*** Opening DATASET EXCERPTS ***

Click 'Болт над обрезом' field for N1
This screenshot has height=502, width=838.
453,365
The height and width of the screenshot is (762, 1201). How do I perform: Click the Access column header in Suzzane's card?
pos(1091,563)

*** Closing DATASET EXCERPTS ***

▶ [WHAT TO PRODUCE]
Return the material above in full, word for word.

▶ [ANSWER TO THIS EXERCISE]
Click 'Болт над обрезом' field for N1
This screenshot has height=502, width=838.
453,365
The height and width of the screenshot is (762, 1201). How do I perform: Click the Access column header in Suzzane's card?
pos(1091,563)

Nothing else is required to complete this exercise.